Nell’aprile del 1945 D. entra nel gabinetto di de Gaulle, all’epoca presidente del governo provvisorio della Repubblica francese: ha l’incarico di studiare una riforma amministrativa, che si traduce nella creazione dell’École nationale d’Administration. Dopo le dimissioni del generale de Gaulle nel gennaio del 1946, egli entra al ministero degli Affari Esteri come chargé de mission. Dopo una breve missione in Tunisia con il compito di riorganizzarne la funzione pubblica e l’amministrazione, alla fine del 1946 D. è incaricato di organizzare il congiungimento della Saar alla Francia. Di fronte alla nuova situazione internazionale del 1947 l’annessione gli appare come un’utopia pericolosa ed egli propone al governo francese di limitarsi a staccare la Saar dal resto della Germania, di liberarla rapidamente dal sistema d’occupazione militare e di porre le basi istituzionali di un nuovo Stato. Sul piano economico egli propone l’ingresso della Saar nell’insieme economico e monetario francese, cosa che gli sembra compatibile con l’autonomia interna. Alla fine del 1947 è segretario generale agli affari tedeschi e austriaci.

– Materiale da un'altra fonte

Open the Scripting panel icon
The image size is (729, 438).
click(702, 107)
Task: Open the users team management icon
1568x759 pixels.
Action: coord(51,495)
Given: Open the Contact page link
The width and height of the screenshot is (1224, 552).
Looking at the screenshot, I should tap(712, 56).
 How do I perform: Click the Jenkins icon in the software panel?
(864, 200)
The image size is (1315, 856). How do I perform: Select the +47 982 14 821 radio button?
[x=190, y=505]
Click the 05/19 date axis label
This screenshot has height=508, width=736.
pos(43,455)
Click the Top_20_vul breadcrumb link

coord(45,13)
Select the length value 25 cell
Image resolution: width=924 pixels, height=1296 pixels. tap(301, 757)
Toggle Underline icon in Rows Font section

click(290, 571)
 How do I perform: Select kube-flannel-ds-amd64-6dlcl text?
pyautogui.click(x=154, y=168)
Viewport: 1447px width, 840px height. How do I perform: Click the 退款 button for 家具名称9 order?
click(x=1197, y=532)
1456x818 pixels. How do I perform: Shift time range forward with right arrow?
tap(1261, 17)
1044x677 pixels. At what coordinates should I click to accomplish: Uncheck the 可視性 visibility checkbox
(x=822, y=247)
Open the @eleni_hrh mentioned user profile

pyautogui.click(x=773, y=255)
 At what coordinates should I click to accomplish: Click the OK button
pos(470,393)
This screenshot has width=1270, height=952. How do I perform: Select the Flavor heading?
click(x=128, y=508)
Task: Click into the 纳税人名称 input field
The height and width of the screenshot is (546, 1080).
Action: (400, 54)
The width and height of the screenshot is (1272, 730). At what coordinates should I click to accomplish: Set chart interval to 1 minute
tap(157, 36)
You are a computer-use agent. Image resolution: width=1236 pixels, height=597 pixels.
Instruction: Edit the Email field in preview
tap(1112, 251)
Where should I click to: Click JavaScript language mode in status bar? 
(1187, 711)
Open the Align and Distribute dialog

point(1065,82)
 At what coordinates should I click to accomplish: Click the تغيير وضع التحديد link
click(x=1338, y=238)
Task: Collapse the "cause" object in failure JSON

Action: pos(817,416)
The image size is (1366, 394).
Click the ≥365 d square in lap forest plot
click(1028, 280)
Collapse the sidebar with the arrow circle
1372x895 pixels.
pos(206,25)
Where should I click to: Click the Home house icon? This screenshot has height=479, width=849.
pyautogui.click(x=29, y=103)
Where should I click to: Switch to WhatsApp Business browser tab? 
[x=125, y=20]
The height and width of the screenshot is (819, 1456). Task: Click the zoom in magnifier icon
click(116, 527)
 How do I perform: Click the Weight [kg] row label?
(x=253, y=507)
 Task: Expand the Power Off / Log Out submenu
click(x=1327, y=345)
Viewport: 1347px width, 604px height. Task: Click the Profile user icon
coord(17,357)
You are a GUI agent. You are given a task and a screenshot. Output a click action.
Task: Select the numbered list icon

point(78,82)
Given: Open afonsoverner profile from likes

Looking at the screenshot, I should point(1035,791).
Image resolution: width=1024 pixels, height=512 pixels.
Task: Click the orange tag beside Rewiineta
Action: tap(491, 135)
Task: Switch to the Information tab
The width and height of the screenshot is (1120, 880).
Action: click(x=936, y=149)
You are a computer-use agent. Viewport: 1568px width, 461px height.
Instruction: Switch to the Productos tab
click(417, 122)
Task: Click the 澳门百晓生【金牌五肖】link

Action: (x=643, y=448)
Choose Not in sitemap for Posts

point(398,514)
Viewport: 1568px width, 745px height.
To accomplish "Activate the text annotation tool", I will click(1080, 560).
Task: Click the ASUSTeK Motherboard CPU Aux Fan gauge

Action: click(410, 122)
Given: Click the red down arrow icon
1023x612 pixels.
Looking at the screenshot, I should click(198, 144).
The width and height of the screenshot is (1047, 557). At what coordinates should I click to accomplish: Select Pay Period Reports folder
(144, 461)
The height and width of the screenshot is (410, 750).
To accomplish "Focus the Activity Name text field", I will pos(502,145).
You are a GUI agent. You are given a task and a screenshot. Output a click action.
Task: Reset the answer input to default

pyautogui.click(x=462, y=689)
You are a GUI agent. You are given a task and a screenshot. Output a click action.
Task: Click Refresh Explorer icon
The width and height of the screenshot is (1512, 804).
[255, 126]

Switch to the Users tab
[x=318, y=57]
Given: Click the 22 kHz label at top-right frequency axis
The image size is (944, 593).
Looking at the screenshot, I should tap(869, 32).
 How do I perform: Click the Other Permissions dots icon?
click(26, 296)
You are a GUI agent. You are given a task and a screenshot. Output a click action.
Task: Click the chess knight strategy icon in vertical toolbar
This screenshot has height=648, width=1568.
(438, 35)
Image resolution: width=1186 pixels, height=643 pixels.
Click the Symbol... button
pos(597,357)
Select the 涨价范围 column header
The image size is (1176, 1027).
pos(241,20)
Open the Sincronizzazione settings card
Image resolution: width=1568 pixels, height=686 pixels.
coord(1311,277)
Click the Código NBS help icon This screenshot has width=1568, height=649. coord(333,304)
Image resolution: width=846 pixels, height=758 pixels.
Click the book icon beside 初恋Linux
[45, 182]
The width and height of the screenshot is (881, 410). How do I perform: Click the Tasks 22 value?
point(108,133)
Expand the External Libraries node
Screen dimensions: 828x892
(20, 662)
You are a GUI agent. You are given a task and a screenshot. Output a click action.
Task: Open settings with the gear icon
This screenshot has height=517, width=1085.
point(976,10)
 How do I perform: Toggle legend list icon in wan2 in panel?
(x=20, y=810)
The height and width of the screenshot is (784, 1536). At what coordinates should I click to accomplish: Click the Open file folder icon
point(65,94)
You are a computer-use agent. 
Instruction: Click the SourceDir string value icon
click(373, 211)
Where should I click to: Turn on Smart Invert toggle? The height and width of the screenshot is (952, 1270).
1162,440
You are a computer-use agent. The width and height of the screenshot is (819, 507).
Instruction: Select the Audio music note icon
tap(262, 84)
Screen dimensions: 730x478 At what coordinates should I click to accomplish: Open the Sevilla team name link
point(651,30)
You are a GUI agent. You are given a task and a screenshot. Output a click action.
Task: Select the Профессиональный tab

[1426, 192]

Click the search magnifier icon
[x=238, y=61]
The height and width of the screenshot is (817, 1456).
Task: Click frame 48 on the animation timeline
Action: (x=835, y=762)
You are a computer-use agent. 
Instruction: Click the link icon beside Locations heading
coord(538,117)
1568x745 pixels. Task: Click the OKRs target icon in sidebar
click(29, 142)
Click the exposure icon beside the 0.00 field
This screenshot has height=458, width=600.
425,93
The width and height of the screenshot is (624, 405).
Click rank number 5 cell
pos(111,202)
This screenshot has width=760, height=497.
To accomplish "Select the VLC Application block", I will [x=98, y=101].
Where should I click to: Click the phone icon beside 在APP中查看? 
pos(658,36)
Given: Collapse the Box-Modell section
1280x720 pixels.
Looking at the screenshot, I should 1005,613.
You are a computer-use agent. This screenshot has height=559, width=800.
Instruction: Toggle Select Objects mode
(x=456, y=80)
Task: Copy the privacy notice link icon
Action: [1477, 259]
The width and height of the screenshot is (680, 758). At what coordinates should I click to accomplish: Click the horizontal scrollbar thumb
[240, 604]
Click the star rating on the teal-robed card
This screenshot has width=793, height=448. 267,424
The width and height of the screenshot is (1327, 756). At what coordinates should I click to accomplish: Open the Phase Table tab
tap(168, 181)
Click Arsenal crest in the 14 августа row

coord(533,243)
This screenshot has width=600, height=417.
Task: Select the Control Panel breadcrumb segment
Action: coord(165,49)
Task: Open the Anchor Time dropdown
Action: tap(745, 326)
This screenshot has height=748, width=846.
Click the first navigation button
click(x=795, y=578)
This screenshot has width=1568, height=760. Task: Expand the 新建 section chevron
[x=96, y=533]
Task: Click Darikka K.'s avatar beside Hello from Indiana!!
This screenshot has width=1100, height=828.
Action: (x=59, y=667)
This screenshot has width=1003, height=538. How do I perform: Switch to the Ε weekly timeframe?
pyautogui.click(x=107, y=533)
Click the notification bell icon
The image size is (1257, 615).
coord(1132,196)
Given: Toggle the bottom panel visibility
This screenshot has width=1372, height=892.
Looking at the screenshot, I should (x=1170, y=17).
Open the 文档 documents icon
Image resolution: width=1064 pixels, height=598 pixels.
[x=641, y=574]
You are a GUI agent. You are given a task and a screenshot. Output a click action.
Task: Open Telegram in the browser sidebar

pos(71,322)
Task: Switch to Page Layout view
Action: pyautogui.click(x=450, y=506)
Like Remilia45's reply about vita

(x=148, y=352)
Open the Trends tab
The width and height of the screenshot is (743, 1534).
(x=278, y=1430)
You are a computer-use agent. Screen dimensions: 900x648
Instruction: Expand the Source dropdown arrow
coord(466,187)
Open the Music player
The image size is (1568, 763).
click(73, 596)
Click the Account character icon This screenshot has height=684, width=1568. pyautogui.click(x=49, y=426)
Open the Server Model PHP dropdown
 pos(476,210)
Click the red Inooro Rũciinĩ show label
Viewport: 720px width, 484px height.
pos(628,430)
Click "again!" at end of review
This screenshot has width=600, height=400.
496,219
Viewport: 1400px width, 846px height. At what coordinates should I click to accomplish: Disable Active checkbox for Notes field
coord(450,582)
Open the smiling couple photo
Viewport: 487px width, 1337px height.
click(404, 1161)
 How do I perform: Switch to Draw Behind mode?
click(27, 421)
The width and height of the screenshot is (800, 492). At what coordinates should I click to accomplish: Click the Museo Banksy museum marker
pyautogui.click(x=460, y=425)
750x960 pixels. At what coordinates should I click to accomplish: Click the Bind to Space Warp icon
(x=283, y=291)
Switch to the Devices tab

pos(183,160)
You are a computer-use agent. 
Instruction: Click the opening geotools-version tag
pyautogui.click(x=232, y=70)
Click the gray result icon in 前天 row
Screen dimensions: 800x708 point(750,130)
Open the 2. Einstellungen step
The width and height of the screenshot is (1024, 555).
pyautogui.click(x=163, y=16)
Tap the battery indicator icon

È un incarico che dura pochi mesi perché da tempo egli ha deciso di impegnarsi in politica in prima persona: si presenta alle elezioni per l’Assemblea nazionale nel novembre del 1946 e, su consiglio dello stesso de Gaulle, sceglie di guidare una lista radicale. Tuttavia, non è eletto. Convinto delle debolezze strutturali delle istituzioni della IV Repubblica, fa parte del piccolo gruppo di fedeli che nell’aprile del 1947 fonda con de Gaulle il Rassemblement du Peuple Français (RPF), pur continuando ad appartenere al partito radicale che fino al 1951 ammette la doppia appartenenza con l’RPF. Nell’ottobre del 1948 è eletto senatore nel dipartimento di Indre-et-Loire in una lista che associa l’RPF e il Rassemblement des gauches républicaines, nuovo nome dei radicali. D. mantiene la carica di senatore del dipartimento di Indre-et-Loire dal 1948 al 1958. È eletto consigliere generale d’Indre-et-Loire dal 1951 al 1970 e nuovamente dal 1976 al 1992. Dal 1966 al 1989 è anche sindaco di Amboise. Fonda e collabora regolarmente al giornale «L’Echo de la Touraine».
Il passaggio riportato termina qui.